The Protein Man's Blog | A Discussion of Protein Research

Fluorescent vs. Scanning Electron Microscopy

Posted by The Protein Man on Jun 30, 2021 3:30:00 PM
The Protein Man


How does fluorescent microscopy differ from scanning electron microscopy, and how do you know which technique to use for a specific application? Here is some basic information that can help you make a more informed decision.

Fluorescent Microscopy

Fluorescent microscopy is an imaging technique used to visualize specific features of biological specimens (i.e., microbes, cells, cellular components, etc.) at small concentrations with a good signal-to-background ratio.

In fluorescent microscopy, the sample is stained with a fluorescent dye (fluorophore) prior to imaging. As the test sample is illuminated through the lens of the microscope using a higher energy source (xenon lamp or mercury arc lamp), the fluorophores absorb the energy and emit it as a weak light with a longer wavelength as they return to their normal energy level. A magnified view of the target sample can then be observed as the emission filter separates the background fluorescence from the reflected light.

Fluorescence microscopy is mostly used for imaging cellular structures and genetic materials within the cell, as well as for viewing specific cells in a larger population (with techniques such as FISH) and checking cell viability studies on cell populations.

Despite its advantages, this technique has several limitations.

  • Due to its large size, the fluorophore tag might interfere with the metabolic pathway under investigation.
  • The excitation light may adversely affect the viability of live tissues.
  • In its excited state, the fluorophore may react with oxygen and produce free radicals.
  • The fluorophore may fail to fluoresce when it undergoes covalent modification while in the excited state (photobleaching).

Scanning Electron Microscopy

Prior to imaging, the samples are stained (either through shadow casting or negative staining) and sectioned by microtome, if necessary. Special preparations (i.e., coating non-conducting specimen with electrically conducting materials, impregnating biological samples with osmium to increase bulk conductivity, embedding samples in a resin, chemical fixation or cryofixation of biological samples, and freeze-fracturing of lipid membranes and their proteins) may also be needed to increase their stability and electrical conductivity.

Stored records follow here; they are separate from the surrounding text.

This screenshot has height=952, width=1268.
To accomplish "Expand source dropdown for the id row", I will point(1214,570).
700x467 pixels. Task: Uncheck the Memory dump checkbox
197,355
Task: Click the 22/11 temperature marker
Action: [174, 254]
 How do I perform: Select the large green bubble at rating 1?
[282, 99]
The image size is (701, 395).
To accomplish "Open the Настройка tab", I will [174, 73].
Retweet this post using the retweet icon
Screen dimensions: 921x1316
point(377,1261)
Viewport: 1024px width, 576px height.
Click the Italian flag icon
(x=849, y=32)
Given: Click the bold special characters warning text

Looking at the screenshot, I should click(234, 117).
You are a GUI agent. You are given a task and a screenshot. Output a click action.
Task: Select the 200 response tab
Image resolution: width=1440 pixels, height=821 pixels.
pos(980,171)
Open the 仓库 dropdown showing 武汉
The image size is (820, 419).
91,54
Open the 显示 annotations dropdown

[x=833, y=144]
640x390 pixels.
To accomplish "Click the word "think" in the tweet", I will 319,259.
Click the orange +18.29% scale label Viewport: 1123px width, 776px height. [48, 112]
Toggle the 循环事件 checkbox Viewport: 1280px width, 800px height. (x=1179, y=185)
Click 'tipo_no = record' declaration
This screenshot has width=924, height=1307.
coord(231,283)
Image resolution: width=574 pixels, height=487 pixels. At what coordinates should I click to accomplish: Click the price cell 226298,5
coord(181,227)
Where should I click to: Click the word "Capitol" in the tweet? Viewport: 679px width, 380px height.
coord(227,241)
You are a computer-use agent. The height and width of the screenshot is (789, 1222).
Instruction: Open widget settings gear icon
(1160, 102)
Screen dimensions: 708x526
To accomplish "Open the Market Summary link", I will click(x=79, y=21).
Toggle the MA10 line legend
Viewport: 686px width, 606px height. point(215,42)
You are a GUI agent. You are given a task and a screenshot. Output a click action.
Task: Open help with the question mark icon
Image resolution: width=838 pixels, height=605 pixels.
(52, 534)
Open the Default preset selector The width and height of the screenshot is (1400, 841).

Instead of using visible light for illumination, a scanning electron microscope (SEM) scans the surface of the sample with a focused beam of electrons in a raster pattern to produce extremely detailed three-dimensional images of the sample.

The interaction between these electrons and the atoms in the sample produce signals (e.g., transmitted electrons, elastically and inelastically scattered electrons, back-scattered electrons, secondary electrons, x-rays, and visible light) that contain information about the composition, morphology, and surface topography of the sample.

In conventional SEM, samples are observed in high vacuum while in variable pressure or environmental SEM, imaging can be done in low vacuum or wet conditions and at a wide range of temperatures.

SEM offers several advantages, which include the following:

  • SEM samples require minimal preparations prior to imaging.
  • It provides better resolution (as low as 10 nanometers) and can magnify the image of the sample up to two million times its original size.
  • It allows for faster imaging and can complete SEI, BSE, and EDS analyses in under five minutes.
  • SEM has a wide range of applications and can be used for studying subcellular structures, cell metabolism, and intracellular pathogens and viruses.
  • With the proper training and technology, SEMs are easy to operate.

As for its limitations, SEMs can be expensive and can require specialized storage and housing conditions. Ideally, these instruments must be kept in an area with no electric, magnetic, or vibration interference and should be well-maintained at all times. Moreover, SEMs cannot detect very light elements, especially those with atomic numbers less than 11.

Additionally, special training is needed in preparing the samples, operating the equipment, and interpreting the resulting data. Operators and researchers should also observe the safety protocols at all times since there is a small risk of radiation exposure from the scattering of the electrons beneath the sample surface.